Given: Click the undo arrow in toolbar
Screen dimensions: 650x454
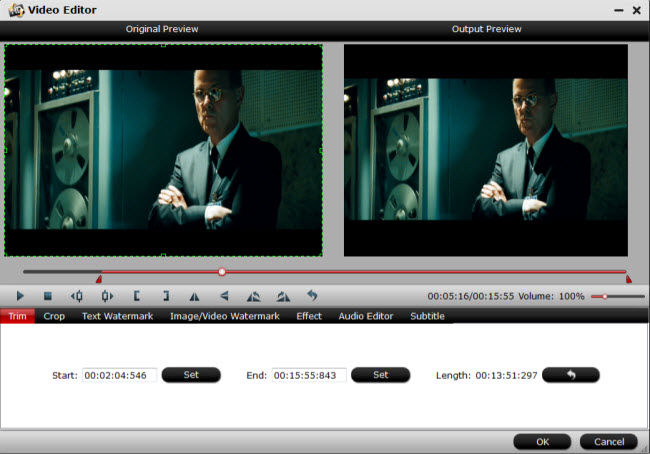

-=-=-=-=-

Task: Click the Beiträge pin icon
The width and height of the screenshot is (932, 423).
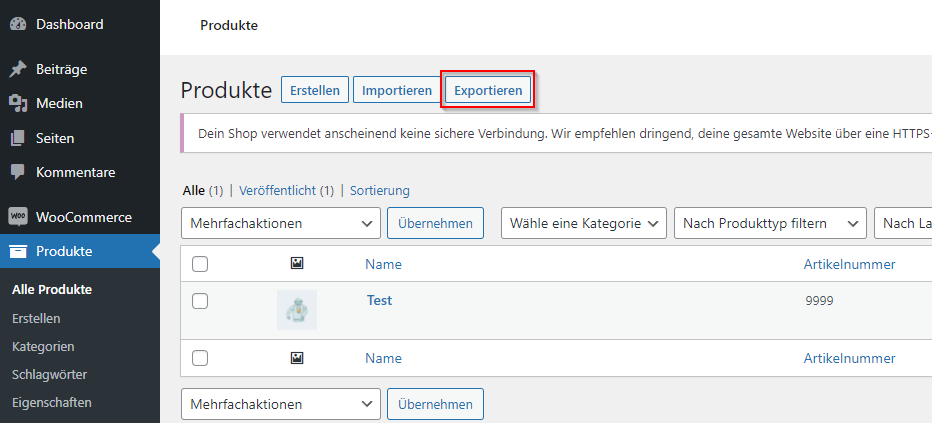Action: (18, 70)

-=-=-=-=-

** Stated problem **
Count the lines in the records that contain the string "Click", treating uppercase and lowercase as different. Reply with the number only.

** Answer to the exercise **
2